Question

A vertical hanging bar of length $l$ and mass $m$ per unit length carries a load of mass M at lower end, its upper end clamped at a rigid support. The tensile stress a distance $x$ from support is (A-area of cross-section of bar)
A) ${\displaystyle \frac{Mg+mg(1-x)}{A}}$
B) ${\displaystyle \frac{Mg}{A}}$
C) ${\displaystyle \frac{Mg+mgl}{A}}$
D) ${\displaystyle \frac{(M+M)gx}{Al}}$

Answer 1

Hint: In order to find the correct solution of the given question, we need to find the value of total force acting at a distance $x$from the support. After that we need to use the formula for the tensile stress which relates the tensile stress with total force and area on which the force is acting. Then we can finally conclude with the correct solution of the given question.

Complete step by step solution:
First of all we need to find the total forces acting on the system.
The force acting on the body of mass$m$at distance of $$(l-x)$$ can be written as, $F_1=m(l-x)g$
and the force acting on the body of mass $M$ can be written as, $F_2=Mg$
Now, we need to find the total force acting on the system.
So, we need to add both the forces acting on the given system.
Therefore, we can write it as,
$F=F_1+F_2$
$\Rightarrow F=m(l-x)g+Mg$……………….. (i)
Now, we know that the tensile stress of a body is the ratio of the force acting on the body per unit area.
Mathematically, we can write it as, $\sigma ={\displaystyle \frac{F}{A}}$
From equation (i), we can get,
$\Rightarrow \sigma ={\displaystyle \frac{m(l-x)g+Mg}{A}}$

Hence, option (A), i.e. ${\displaystyle \frac{Mg+m(l-x)g}{A}}$ is the correct choice of the given question.

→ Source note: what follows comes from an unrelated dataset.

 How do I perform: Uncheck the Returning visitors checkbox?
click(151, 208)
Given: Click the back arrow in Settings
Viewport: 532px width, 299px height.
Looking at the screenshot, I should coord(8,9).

Note: We define tensile stress as the force applied to a cross-sectional area. Mathematically, it is represented as,$\sigma ={\displaystyle \frac{F}{A}}$. We should not confuse tensile stress with tensile strength. The tensile strength of a body is the amount of force required to break a cross-sectional area. Mathematically, it is represented by, $S={\displaystyle \frac{P}{A}}$.